Fig. 5 — Phenotypic analysis of DC and DC subset populations in spleen during PE stage development after *P. yoelii* sporozoite induced infection in mice. Percent NK1.1⁻ CD11c⁺ B220⁺ CD8⁺, NK1.1⁻ CD11c⁺ B220⁺ CD8⁻, NK1.1⁻ CD11c⁺ B220⁺ CD4⁺, NK1.1⁻ CD11c⁺ B220⁺ CD4⁻, NK1.1⁻ CD11c⁺ B220⁺ CD11b⁺ and NK1.1⁻ CD11c⁺ B220⁺ CD11b⁻ DCs subset population was determined in splenic cells isolated from different groups (naive and Sp. infected mice) using flow cytometry. Dot plots show representative images from one experiment, while bar graph shows Mean ± SD percentage population (n = 6). Statistical significances between different groups were determined using student’s t-test (*p < 0.05, **=p < 0.01, ***=p < 0.001). (Sp.PI = Sporozoite post-infection).

mRNA expression of pro-inflammatory cytokines

Following the phenotypic characterization of HMNCs and spleen cells, next, we measured the mRNA expression level of pro-inflammatory cytokines (i.e. IFN-γ, TNF-α, IL-12, and iNOS). After sporozoite inoculation, the mRNA expression of IFN-γ, and IL-12 in HMNCs was significantly down-regulated by ~2.5 folds to 5 folds after 20 h and 40 h post sporozoite infection in comparison to control uninfected HMNCs (Fig. 6a and b). Similarly, the mRNA expression level of TNF-α in HMNCs from the infected group was also down-regulated by 2.5 fold at 20 h and 40 h compared to uninfected control (Fig. 6c). However, in spleen cells, the IFN-γ and IL-12 mRNA expression levels were slightly increased to 1.4 and 1.2 fold at 20 h post sporozoite infection that reverts back to control at 40 h post sporozoite infection (Fig. 6a and b). In contrast, the mRNA expression of TNF-α in spleen cells was not changed significantly at 20 h and 40 h post sporozoite infection compared to control (Fig. 6c). Next, we measured the iNOS mRNA expression level in HMNC’s and spleen cells from control and sporozoite infected groups. As expected, we observed a significant down-regulation of iNOS mRNA expression level in a time-dependent manner post sporozoite infection (Fig. 6d). The iNOS mRNA expression level in HMNC’s from sporozoite infected group decreased to ~2.5 fold at 20 h which was further down-regulated to ~5 fold at 40 h as compared to the control group. Similarly, the mRNA expression of iNOS in spleen cells was also down-regulated to 0.6 ± 0.2 at 20 h and by 0.4 ± 0.2 at 40 h (Fig. 6d). Collectively, our results showed a significant down-regulation of pro-inflammatory cytokines in HMNC’s after sporozoite inoculation, however, the changes in spleen cells were non-significant except for iNOS expression.

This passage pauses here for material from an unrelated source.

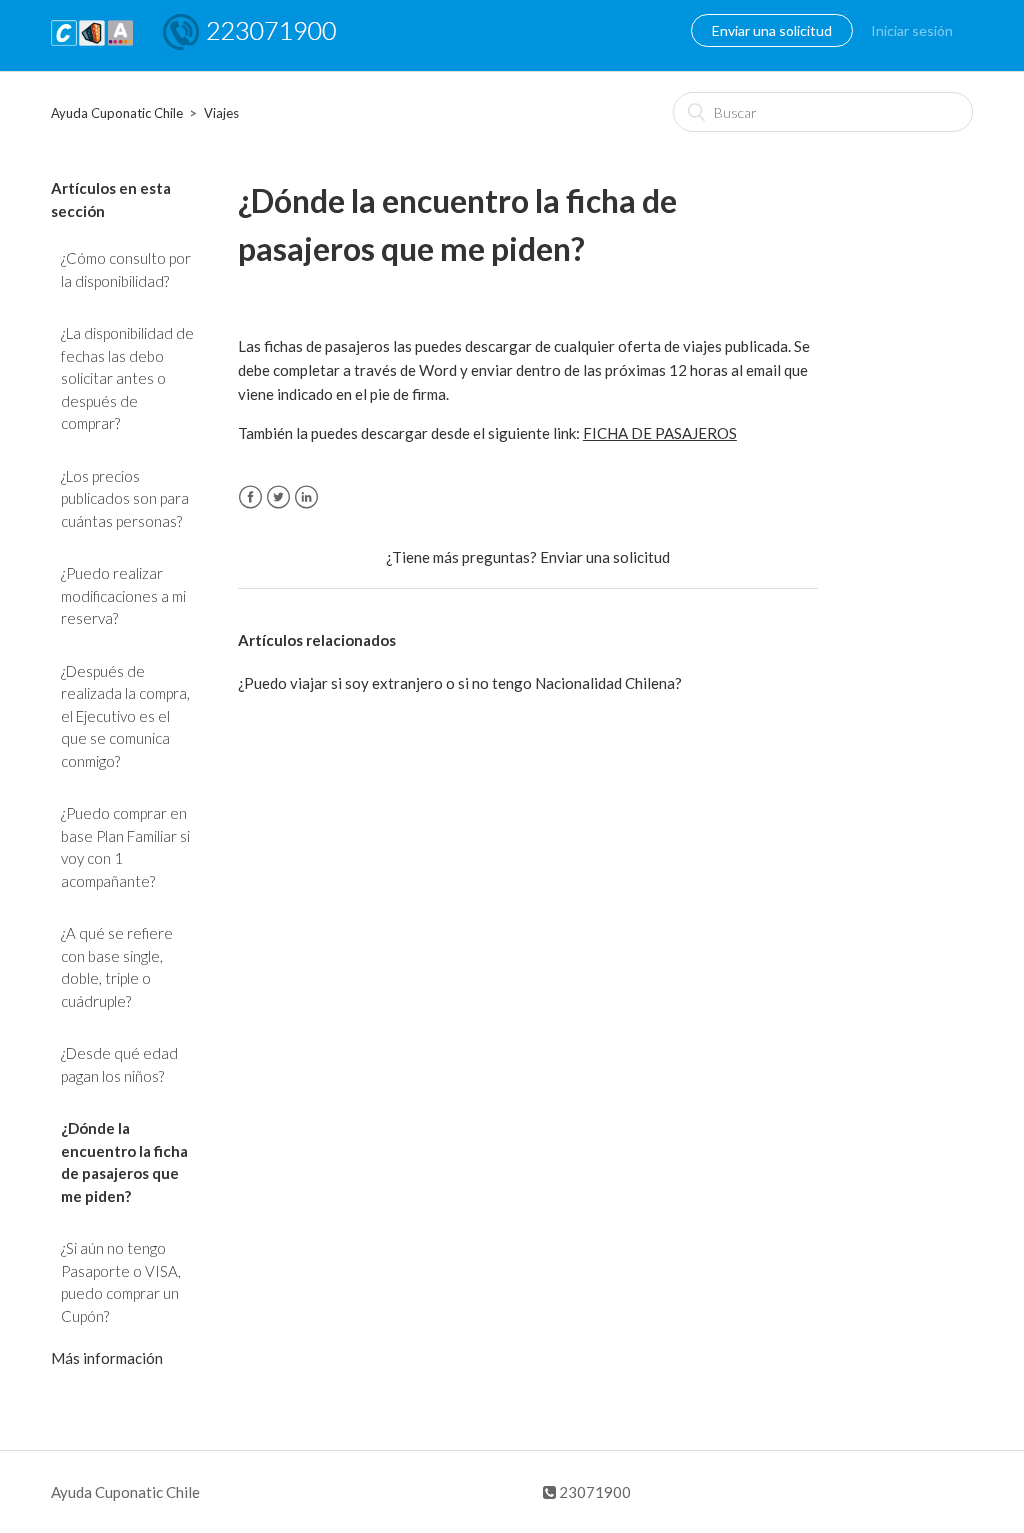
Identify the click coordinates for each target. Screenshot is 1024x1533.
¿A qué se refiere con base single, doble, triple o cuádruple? (117, 967)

Fig. 6 — Relative mRNA expression of pro-inflammatory cytokines in HMNCs and spleen cells. HMNCs and spleen cells were isolated from control uninfected and *P. yoelii* sporozoites infected mice at different time points i.e. 20 h and 40 h. Each bar represents the Mean ± SD (n = 6) fold changes of respective cytokines (a) IFN-γ, (b) IL-12, (c) TNF-α, and (d) iNOS in HMNCs and splenocytes. Statistical significances between different groups were determined using student’s t-test (*p < 0.05, **=p < 0.01, ***=p < 0.001). (pi = post-sporozoite inoculation).

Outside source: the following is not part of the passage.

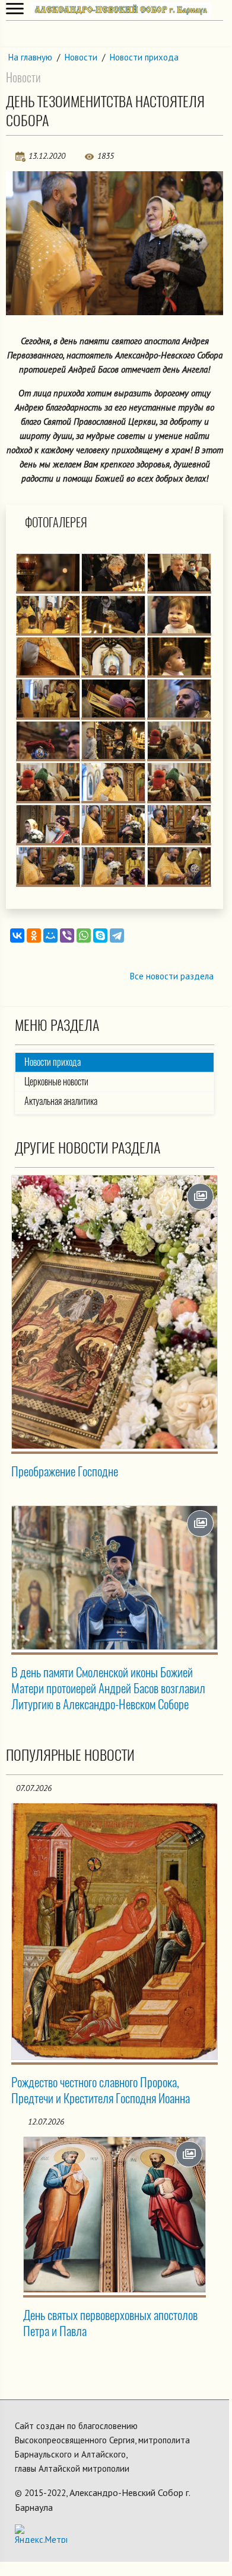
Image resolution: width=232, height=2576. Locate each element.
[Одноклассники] (34, 935)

mRNA expression of anti-inflammatory cytokines

mRNA expression profiling of anti-inflammatory cytokines such as IL-10, IL-4, IL-13, and TGF-β revealed a significant upregulation post sporozoite infection in the HMNcs and spleen cells. Our results suggested that after sporozoite inoculation IL-10 mRNA expression was highly significantly upregulated in HMNC’s with 3.1 ± 0.4 folds and 5.6 ± 0.4 folds at 20 h and 40 h sporozoite inoculation. Likewise, splenic cells also showed significant up-regulation of IL-10 mRNA expression by 2.8 ± 0.3 folds at 20 h, which was further up-regulated to 5.3 ± 0.3 folds at 40 h (Fig. 7a). Similarly, the mRNA expression of IL-4 in HMNC’s from the infected group was also up-regulated by 1.9 ± 0.3 folds at 20 h and 4.3 ± 0.3 folds at 40 h. In spleen cells, the mRNA expression level of IL-4 was up-regulated by 3.3 ± 0.4 folds at 20 h and 6.3 ± 0.6 folds at 40 h in sporozoite infected group (Fig. 7b). However, IL-13 mRNA expression remains almost similar in HMNC’s and spleen cells from the infected group at 20 h and 40 h post sporozoite infection as compared to control uninfected group (Fig. 7c). In HMNCs, the mRNA expression level of TGF-β was upregulated to 3.0 ± 0.3 folds at 20 h and 6.8 ± 0.6 folds at 40 h in sporozoite infected group. Similarly, in spleen cells, the mRNA expression of TGF-β was up-regulated by 1.9 ± 0.3 folds at 20 h and 3.5 ± 0.3 folds at 40 h in sporozoite infected group as compared to control group (Fig. 7d). Altogether, our results showed that anti-inflammatory cytokines such as IL-10, IL-4 and TGF-β showed marked upregulation in HMNCs and spleen cells in the post sporozoite infected group.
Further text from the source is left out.